:: Фрагмент текста ::
Далеко не так спокойны были его враги. Один из них покушался убить Спинозу. Двадцатитрехлетний юноша ловко увернулся от ножа и сохранил на память свой камзол, рассеченный ударом.

Так ушел Барух Спиноза из своей ближайшей естественной буржуазно – еврейской среды.

Теперь он не купец и не еврей. Он рад этому.

В сочиненном в это время трактате «Об усовершенствовании разума» имеются замечательные страницы самоанализа и признаний, почти единственное, что говорит нам Спиноза о себе.

На первых страницах этого трактата автор сообщает читателю, что он находится на жизненном повороте и вырабатывает для себя «новый план жизни».

Молодой человек оказывается глубоко разочарованным теми обычными формами буржуазного быта, которым раньше он и сам подчинялся.

По его наблюдениям, окружавшие его люди придавали слишком большое значение целям обманчивым и маловажным, но способным в высокой мере волновать и смущать дух.

По мнению Спинозы, эти цели в общем сводятся к трем категориям: жажде денег, славы и наслаждения.

:: Извлеченные данные ::
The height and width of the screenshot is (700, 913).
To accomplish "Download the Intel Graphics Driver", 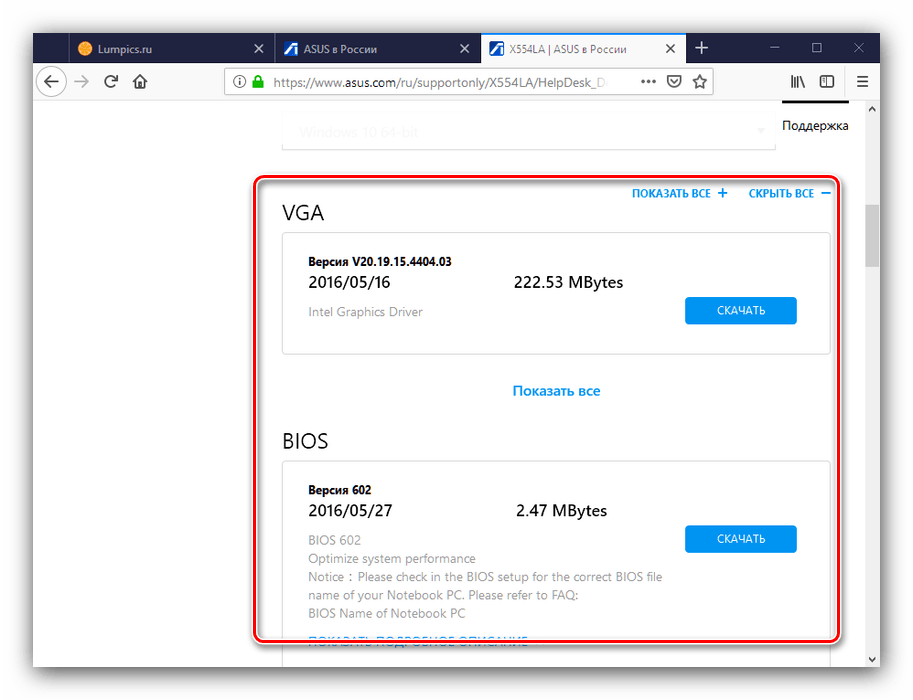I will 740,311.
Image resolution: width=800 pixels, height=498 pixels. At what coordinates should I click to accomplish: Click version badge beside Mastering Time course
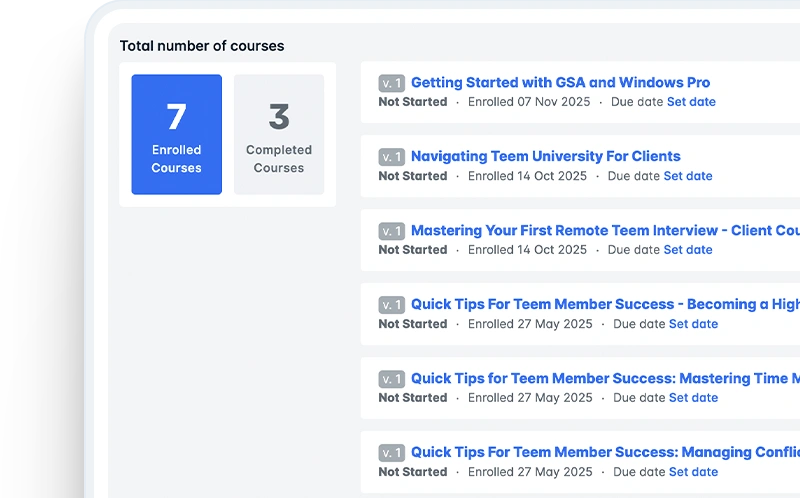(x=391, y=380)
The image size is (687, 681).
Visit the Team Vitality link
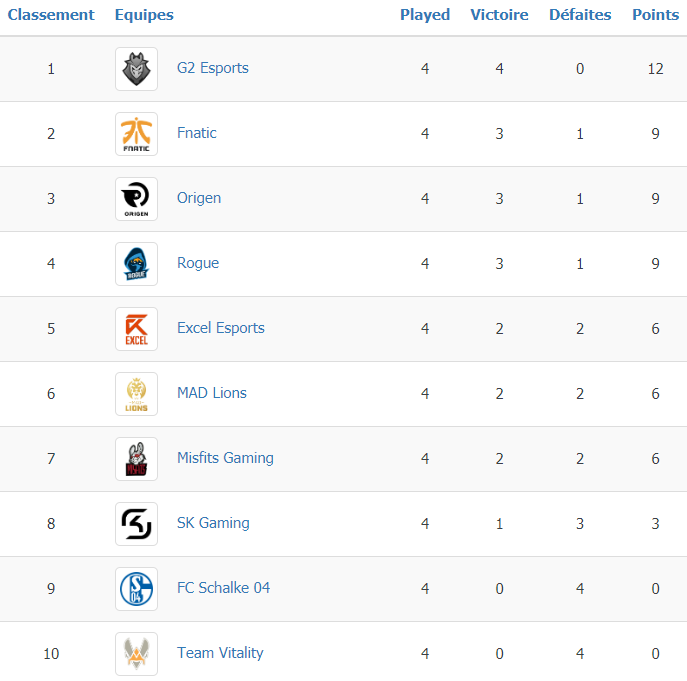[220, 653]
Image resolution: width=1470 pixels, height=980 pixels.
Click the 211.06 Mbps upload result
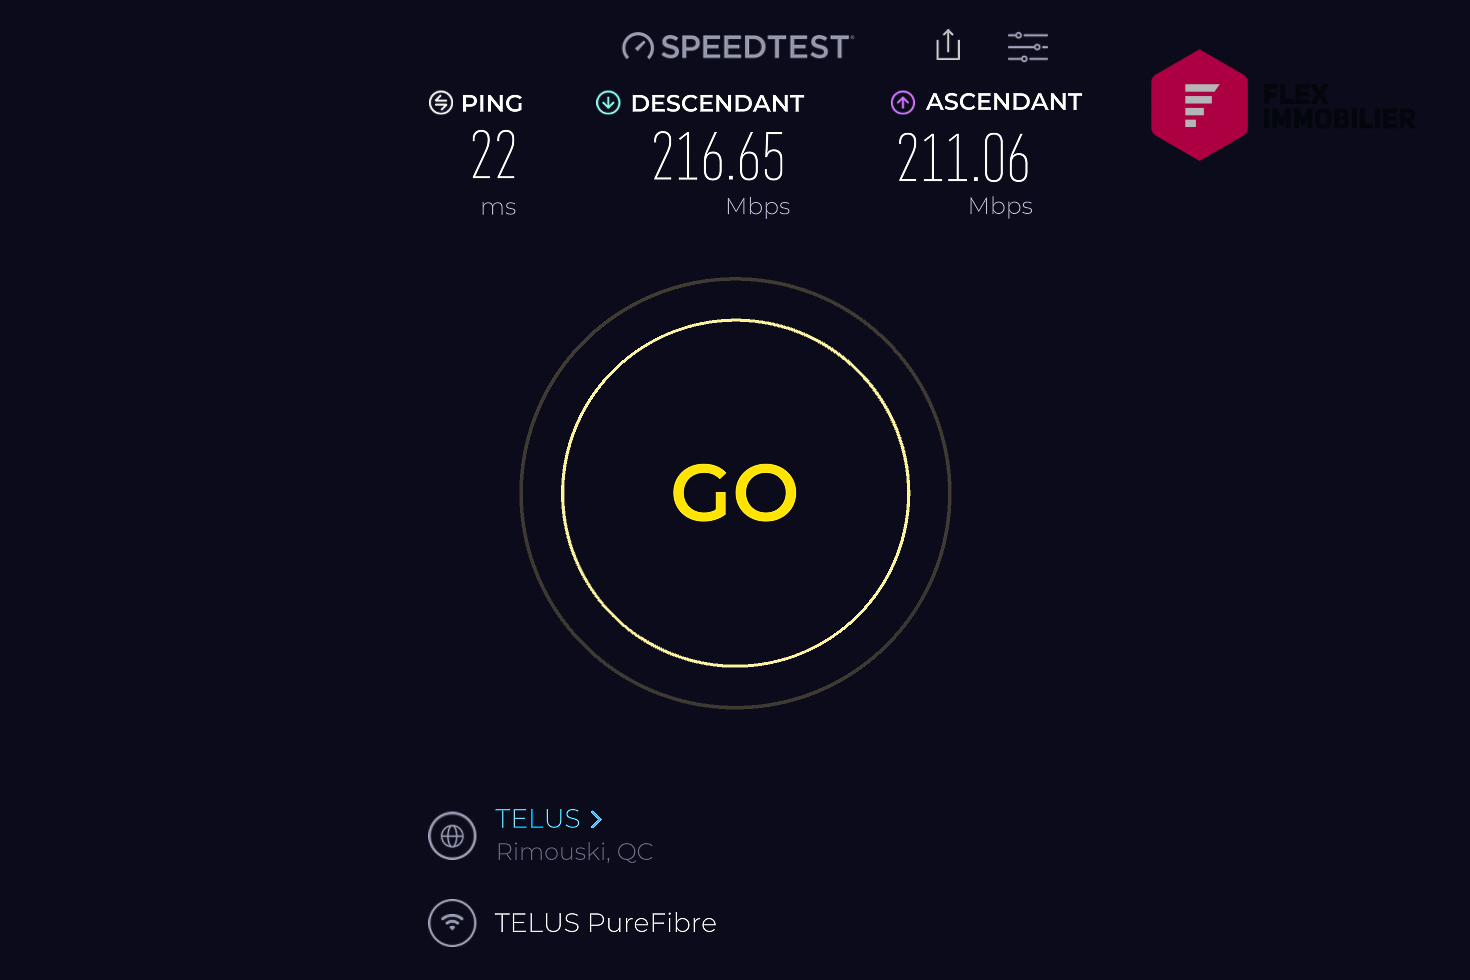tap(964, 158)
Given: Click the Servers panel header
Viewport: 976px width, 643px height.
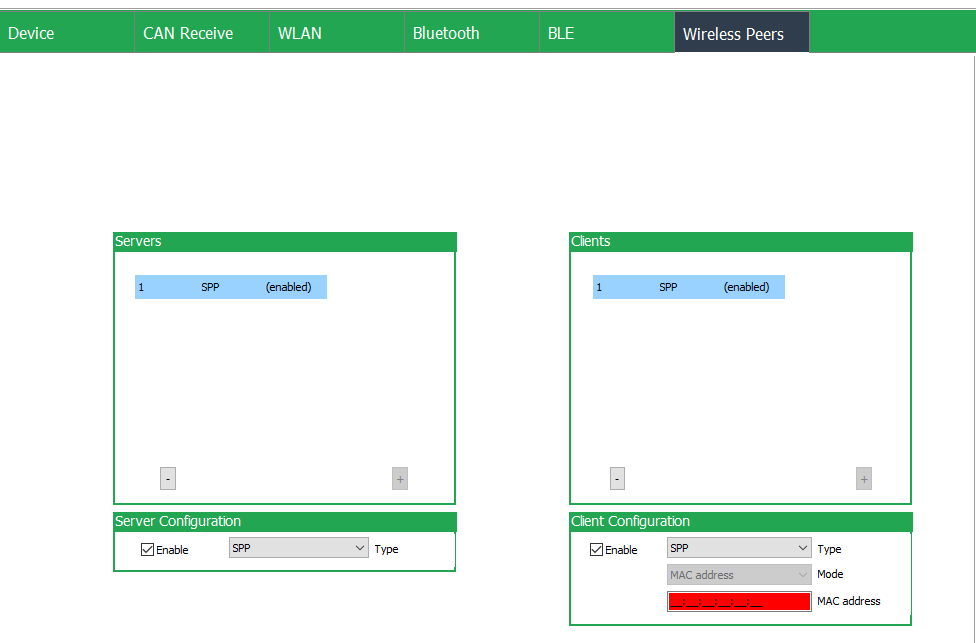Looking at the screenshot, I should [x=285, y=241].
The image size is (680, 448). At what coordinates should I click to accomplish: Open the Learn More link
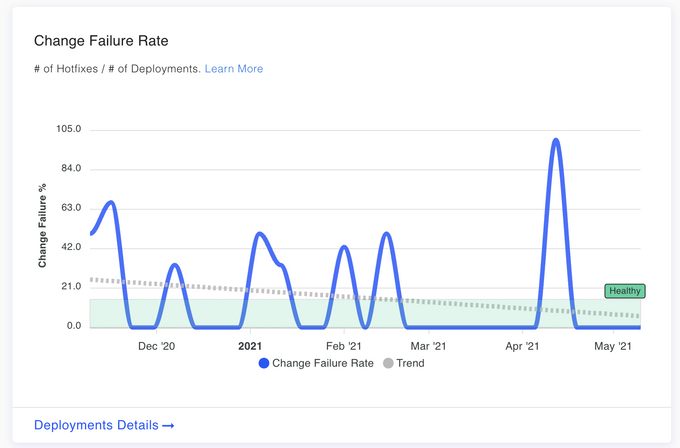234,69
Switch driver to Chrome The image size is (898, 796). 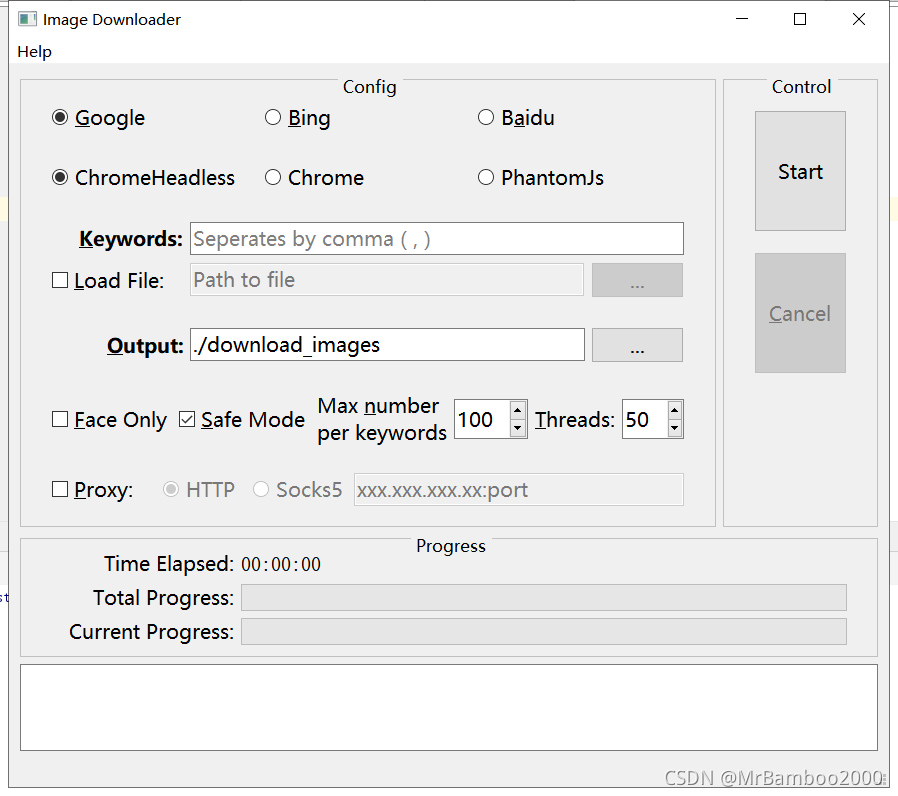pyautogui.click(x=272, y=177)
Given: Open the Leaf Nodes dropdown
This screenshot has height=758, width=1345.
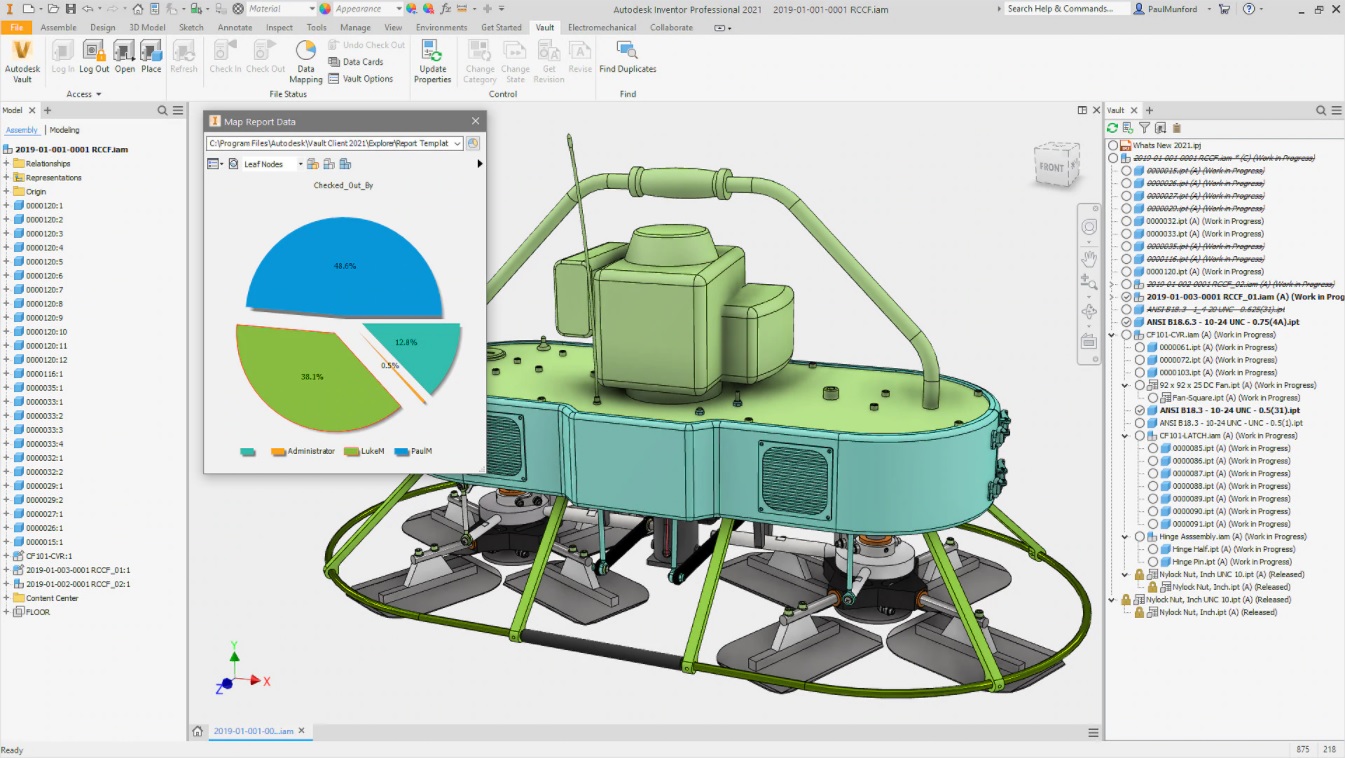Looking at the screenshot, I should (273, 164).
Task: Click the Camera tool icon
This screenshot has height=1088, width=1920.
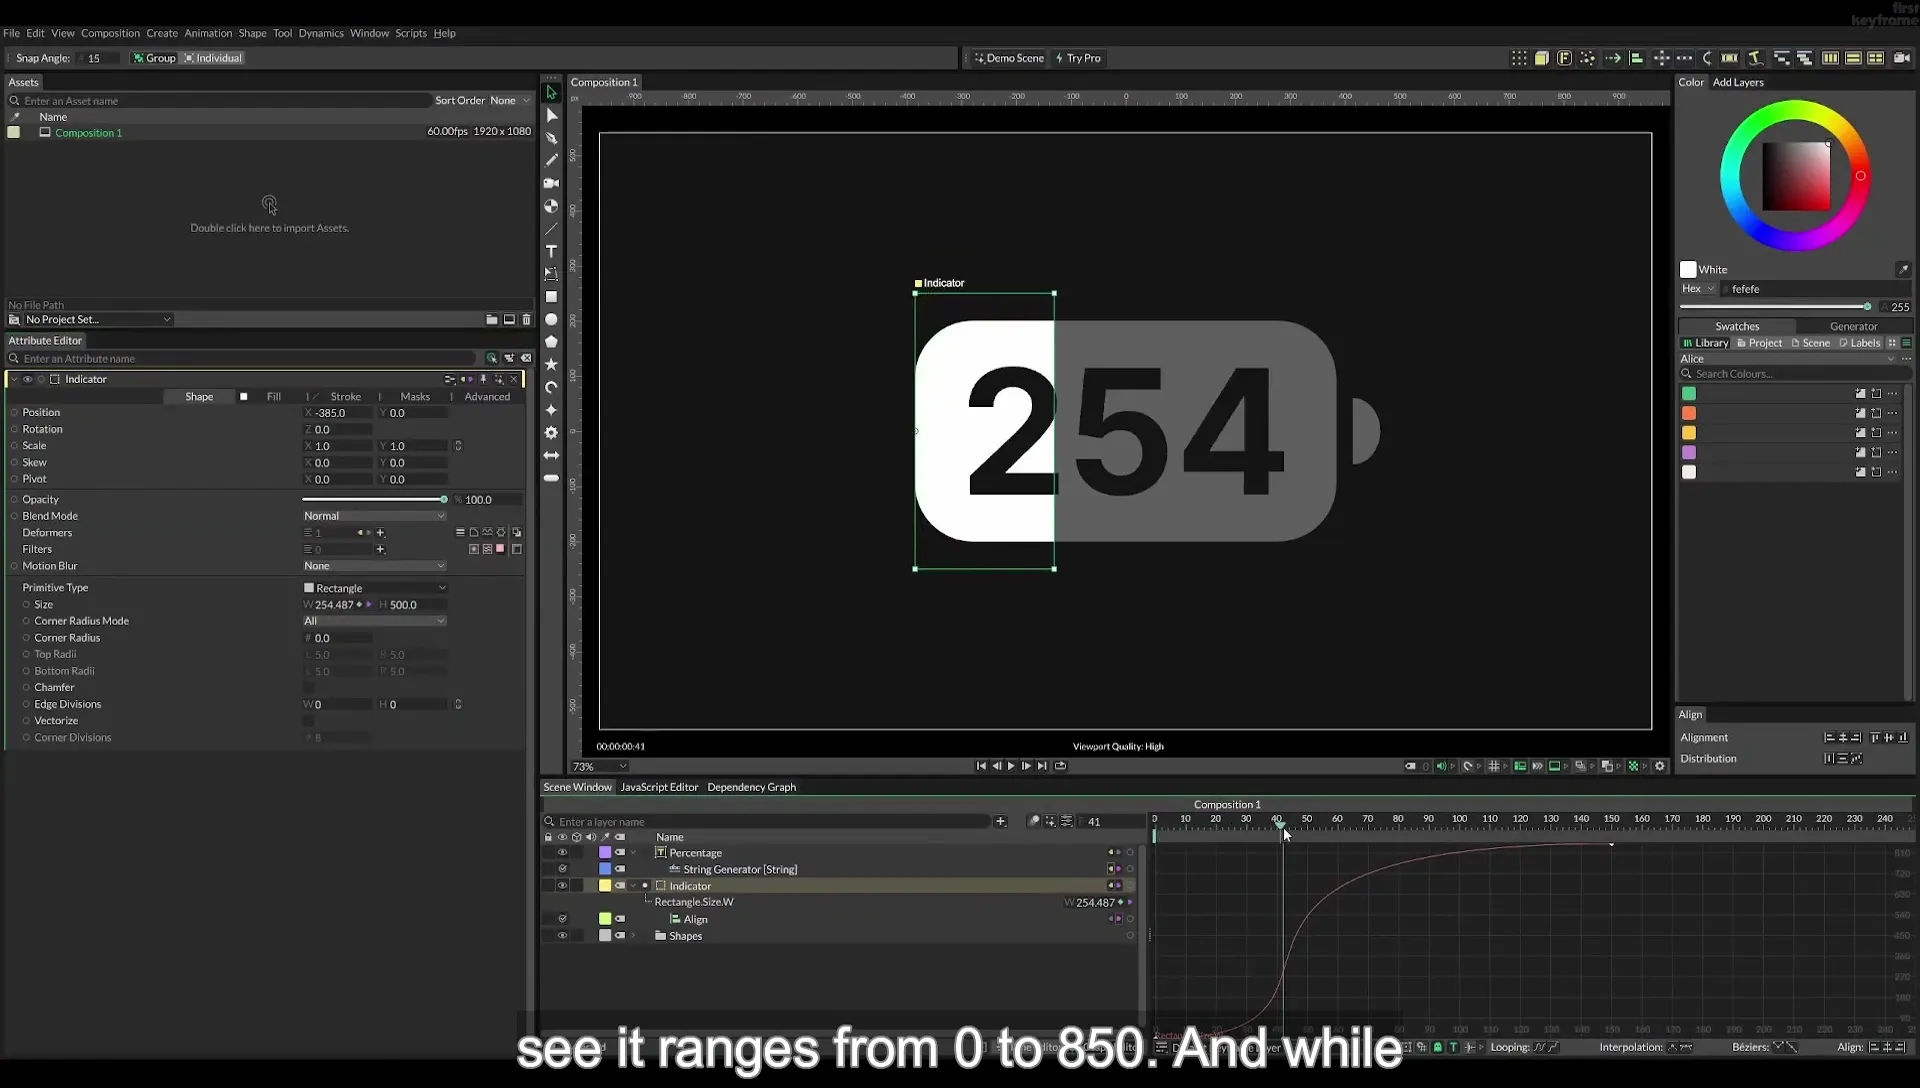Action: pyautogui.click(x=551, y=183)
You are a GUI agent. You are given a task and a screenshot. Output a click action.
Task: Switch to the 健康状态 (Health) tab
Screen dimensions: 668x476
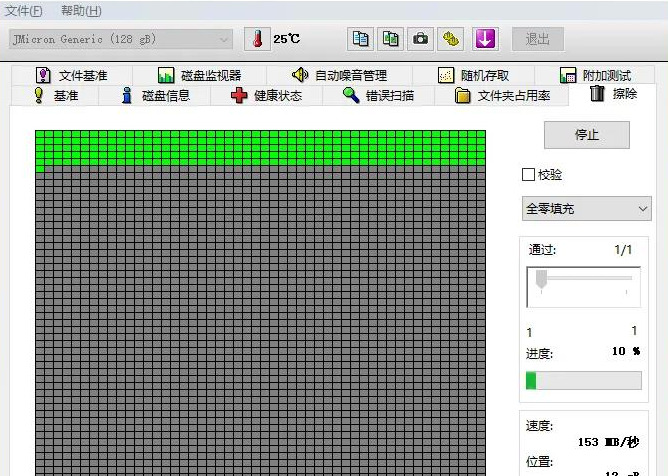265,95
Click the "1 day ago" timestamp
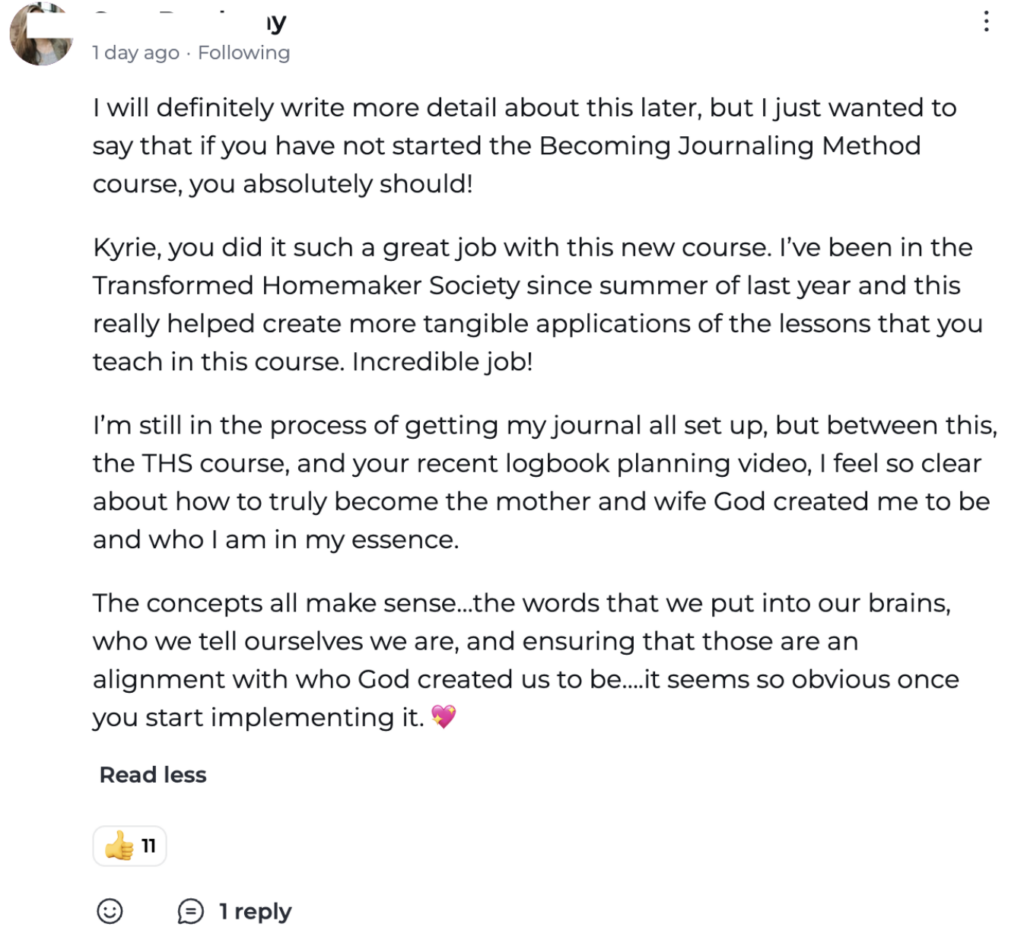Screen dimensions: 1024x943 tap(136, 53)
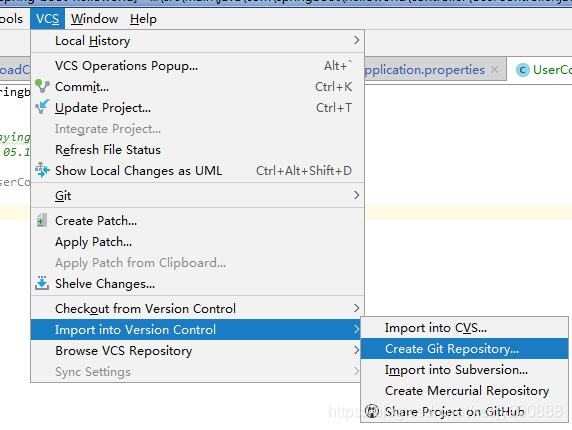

:: Задание ::
Перепишите текст о Спинозе, всё от «Теперь он не» и вплоть до «славы и наслаждения.», заменив «наслаждения» на «удовольствия». Записи никак не связаны с текстом.

:: Выполненное задание ::
Теперь он не купец и не еврей. Он рад этому.

В сочиненном в это время трактате «Об усовершенствовании разума» имеются замечательные страницы самоанализа и признаний, почти единственное, что говорит нам Спиноза о себе.

На первых страницах этого трактата автор сообщает читателю, что он находится на жизненном повороте и вырабатывает для себя «новый план жизни».

Молодой человек оказывается глубоко разочарованным теми обычными формами буржуазного быта, которым раньше он и сам подчинялся.

По его наблюдениям, окружавшие его люди придавали слишком большое значение целям обманчивым и маловажным, но способным в высокой мере волновать и смущать дух.

По мнению Спинозы, эти цели в общем сводятся к трем категориям: жажде денег, славы и удовольствия.